EXERCISE: In the response, the entries must appear exactly as supplied.

** Opening RECORDS FOR THE EXERCISE block **

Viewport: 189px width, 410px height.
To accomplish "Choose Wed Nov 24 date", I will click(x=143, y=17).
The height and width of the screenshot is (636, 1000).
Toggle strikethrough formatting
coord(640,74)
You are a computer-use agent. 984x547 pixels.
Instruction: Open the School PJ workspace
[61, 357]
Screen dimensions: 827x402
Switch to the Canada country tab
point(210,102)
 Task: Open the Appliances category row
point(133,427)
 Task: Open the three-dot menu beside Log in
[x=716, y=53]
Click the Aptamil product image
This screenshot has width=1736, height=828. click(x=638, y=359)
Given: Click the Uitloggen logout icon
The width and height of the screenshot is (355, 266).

** Closing RECORDS FOR THE EXERCISE block **

RESPONSE TO THE EXERCISE:
Viewport: 189px width, 410px height.
To accomplish "Choose Wed Nov 24 date", I will click(x=143, y=17).
The height and width of the screenshot is (636, 1000).
Toggle strikethrough formatting
coord(640,74)
You are a computer-use agent. 984x547 pixels.
Instruction: Open the School PJ workspace
[61, 357]
Screen dimensions: 827x402
Switch to the Canada country tab
point(210,102)
 Task: Open the Appliances category row
point(133,427)
 Task: Open the three-dot menu beside Log in
[x=716, y=53]
Click the Aptamil product image
This screenshot has width=1736, height=828. click(x=638, y=359)
Given: Click the Uitloggen logout icon
The width and height of the screenshot is (355, 266).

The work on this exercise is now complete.